Book Read Free

#58 - Attack from the Unseen

Page 9

by Clark Darlton


  The mutant grinned at Pucky’s misusage.

  "I only wanted to help my 3 missing crewmen," said Marcel defiantly. "Even Rhodan can’t deny me that. Now the K-7 has disappeared! You should be helping me to search for it instead of criticizing."

  "In the last couple of hours we’ve covered the whole surface of Mirsal 3 but, we didn’t find any trace of a guppy."

  "Do you think the Unseen stole it?"

  "There could be some connection maybe," Pucky nodded. He waddled confidently toward the ‘exit that led into a wide hallway. "Let’s all take a look at the castle together. I keep hoping we’ll find some Mirsalese who was overlooked—and I have a feeling there’s one around here somewhere."

  "Here—in the castle?" Rous sounded dubious. "But we’ve been everywhere."

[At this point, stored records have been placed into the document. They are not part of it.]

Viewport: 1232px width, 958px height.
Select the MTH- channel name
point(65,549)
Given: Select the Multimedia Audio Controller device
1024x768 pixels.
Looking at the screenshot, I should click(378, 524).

  "Is that so?" said Pucky. He began to organize certain incoming thought impulses which were now becoming stronger. It was as though someone were awakening from a deep sleep and starting gradually to think again. "Did you also check the cellar vaults and dungeons?"

  Rous slowly shook his head and followed Pucky, who was already out in the hallway. Wide stone steps led downward into the depths. Tama and Dubruque made up the rearguard.

  The deeper they went the darker it became. Fortunately, Marcel Rous was equipped with a powerful flashlight, which he turned on. They must have descended by now under the surface of Mirsal 3 but the staircase led still deeper. It seemed as if the steps were leading straight into the centre of the planet or at least they went deep into the interior of the mountain on which the castle had been built.

  Finally the staircase ended. The passageway continued straight ahead. The air was clammy and damp, as though it was not easily renewed in these depths. Somewhere farther on there was a noise.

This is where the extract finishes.